▶ _TASK_
For each line in the data below that holds "bottom", return a copy.

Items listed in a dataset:
· · · ·

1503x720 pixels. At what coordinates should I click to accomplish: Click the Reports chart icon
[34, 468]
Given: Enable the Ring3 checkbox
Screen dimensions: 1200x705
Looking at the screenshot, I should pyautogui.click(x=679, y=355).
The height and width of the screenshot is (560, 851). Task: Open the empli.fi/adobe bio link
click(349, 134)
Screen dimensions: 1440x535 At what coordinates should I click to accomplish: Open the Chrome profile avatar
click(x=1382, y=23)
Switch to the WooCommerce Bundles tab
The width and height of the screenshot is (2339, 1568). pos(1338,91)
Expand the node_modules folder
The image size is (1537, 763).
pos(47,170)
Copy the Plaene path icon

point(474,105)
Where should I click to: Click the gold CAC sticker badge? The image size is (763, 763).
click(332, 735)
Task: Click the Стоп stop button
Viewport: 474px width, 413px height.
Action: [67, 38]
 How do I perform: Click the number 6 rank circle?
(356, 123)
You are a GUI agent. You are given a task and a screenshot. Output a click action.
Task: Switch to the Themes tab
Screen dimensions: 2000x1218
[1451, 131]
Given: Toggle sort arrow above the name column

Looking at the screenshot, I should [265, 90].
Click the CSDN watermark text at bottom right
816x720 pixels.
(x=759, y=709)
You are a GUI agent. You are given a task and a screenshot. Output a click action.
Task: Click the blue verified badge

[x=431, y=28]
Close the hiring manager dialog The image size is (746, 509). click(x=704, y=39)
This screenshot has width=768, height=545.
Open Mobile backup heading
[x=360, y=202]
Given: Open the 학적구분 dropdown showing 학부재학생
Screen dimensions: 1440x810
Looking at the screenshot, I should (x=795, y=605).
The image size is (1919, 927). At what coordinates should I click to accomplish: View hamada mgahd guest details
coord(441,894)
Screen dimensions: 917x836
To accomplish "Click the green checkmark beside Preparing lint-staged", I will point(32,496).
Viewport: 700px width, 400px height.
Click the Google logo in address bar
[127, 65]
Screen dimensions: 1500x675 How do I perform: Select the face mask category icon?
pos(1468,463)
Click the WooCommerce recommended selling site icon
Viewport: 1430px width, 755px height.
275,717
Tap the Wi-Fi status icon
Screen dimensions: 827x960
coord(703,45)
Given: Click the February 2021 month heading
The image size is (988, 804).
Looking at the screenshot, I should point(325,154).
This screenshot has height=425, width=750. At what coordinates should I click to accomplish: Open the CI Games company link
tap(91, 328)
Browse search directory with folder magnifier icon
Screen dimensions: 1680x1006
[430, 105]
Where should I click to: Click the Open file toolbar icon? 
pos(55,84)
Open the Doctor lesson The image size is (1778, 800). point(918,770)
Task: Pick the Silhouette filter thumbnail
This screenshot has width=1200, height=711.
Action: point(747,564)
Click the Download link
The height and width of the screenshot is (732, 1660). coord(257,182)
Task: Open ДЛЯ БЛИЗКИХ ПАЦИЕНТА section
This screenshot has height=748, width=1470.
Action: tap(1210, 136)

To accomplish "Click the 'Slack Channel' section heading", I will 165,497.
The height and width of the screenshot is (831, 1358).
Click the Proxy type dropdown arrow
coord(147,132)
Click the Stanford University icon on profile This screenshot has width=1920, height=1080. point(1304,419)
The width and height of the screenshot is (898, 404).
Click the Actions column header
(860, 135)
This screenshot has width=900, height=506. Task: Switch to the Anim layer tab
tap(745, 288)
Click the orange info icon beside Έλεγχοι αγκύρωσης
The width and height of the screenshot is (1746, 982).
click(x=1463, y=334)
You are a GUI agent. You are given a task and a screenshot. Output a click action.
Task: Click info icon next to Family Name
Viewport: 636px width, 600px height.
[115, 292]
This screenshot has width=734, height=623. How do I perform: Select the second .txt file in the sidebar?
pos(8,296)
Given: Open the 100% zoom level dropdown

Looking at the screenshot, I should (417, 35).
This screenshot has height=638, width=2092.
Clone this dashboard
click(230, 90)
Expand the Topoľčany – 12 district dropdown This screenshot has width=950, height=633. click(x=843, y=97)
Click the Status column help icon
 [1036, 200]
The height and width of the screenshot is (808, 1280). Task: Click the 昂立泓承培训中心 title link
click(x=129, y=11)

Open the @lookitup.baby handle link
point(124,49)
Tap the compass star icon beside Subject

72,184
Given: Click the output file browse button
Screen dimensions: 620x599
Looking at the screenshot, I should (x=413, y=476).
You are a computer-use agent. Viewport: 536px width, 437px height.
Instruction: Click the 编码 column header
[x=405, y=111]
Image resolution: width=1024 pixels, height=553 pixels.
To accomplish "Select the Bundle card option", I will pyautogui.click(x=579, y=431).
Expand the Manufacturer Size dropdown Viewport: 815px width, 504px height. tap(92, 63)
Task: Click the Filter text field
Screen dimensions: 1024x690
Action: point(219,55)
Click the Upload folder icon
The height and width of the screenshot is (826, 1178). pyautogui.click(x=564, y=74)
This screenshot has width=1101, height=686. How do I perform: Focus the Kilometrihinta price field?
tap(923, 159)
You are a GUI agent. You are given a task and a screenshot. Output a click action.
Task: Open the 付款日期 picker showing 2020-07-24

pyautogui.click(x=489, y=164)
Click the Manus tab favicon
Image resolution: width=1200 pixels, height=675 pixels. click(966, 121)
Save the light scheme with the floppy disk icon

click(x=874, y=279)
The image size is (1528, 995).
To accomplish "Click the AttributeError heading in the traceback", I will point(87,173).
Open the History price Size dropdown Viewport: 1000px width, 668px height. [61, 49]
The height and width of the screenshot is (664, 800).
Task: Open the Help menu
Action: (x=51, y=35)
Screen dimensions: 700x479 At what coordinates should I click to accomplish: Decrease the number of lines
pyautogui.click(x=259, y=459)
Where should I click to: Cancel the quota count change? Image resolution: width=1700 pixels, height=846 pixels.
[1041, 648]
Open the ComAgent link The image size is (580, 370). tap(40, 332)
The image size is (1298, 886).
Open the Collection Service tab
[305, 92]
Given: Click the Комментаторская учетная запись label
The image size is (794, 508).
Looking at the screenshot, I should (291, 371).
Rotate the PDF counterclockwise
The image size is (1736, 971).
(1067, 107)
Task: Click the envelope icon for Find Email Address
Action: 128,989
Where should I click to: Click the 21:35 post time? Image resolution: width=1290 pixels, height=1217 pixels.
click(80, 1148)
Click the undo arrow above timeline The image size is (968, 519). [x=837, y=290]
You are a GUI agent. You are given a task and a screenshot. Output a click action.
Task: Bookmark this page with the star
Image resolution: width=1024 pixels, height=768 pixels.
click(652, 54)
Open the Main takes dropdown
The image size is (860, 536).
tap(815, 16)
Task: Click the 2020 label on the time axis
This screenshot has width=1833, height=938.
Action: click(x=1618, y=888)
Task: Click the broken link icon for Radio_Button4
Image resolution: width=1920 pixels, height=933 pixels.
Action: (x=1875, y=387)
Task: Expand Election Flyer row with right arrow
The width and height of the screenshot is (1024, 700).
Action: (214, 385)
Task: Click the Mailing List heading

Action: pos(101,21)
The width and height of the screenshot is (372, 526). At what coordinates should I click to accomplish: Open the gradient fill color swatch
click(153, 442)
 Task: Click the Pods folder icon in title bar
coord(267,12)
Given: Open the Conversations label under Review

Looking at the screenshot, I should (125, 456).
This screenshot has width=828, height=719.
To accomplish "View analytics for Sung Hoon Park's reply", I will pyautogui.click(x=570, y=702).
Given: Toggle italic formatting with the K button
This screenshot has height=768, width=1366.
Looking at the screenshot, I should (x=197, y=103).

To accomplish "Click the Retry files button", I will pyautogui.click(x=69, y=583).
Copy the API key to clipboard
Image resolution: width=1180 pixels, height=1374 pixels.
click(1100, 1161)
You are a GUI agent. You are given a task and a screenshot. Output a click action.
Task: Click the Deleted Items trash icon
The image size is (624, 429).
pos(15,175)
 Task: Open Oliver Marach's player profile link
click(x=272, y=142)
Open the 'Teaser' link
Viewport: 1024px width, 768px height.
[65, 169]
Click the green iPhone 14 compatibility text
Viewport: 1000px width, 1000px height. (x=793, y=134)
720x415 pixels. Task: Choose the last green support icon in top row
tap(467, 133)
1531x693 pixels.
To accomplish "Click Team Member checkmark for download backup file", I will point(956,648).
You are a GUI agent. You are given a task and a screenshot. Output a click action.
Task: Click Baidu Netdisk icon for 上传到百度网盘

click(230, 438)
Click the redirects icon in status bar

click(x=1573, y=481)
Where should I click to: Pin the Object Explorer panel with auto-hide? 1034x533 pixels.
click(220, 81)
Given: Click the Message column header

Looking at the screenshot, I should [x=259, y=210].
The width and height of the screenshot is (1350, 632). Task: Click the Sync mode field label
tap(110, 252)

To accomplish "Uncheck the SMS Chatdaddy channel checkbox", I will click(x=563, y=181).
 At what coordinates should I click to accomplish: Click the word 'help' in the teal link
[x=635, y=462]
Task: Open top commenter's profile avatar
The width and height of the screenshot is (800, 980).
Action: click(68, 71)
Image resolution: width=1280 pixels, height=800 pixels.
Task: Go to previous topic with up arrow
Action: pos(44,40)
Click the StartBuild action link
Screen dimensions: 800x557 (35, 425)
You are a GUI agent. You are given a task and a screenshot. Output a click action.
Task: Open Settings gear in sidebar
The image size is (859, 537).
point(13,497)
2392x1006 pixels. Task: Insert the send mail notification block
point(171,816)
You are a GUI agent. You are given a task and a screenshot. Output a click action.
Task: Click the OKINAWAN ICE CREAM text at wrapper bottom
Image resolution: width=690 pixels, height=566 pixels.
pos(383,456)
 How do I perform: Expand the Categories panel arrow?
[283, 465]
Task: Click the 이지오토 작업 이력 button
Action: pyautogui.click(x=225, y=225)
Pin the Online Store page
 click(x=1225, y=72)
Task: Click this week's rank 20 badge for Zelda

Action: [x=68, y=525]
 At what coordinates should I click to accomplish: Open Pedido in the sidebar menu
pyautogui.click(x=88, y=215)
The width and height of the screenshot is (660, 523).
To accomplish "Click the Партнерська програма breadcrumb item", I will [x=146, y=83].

· · · ·

▶ _THE COMPLETED TASK_
Click the CSDN watermark text at bottom right
Task: Click the OKINAWAN ICE CREAM text at wrapper bottom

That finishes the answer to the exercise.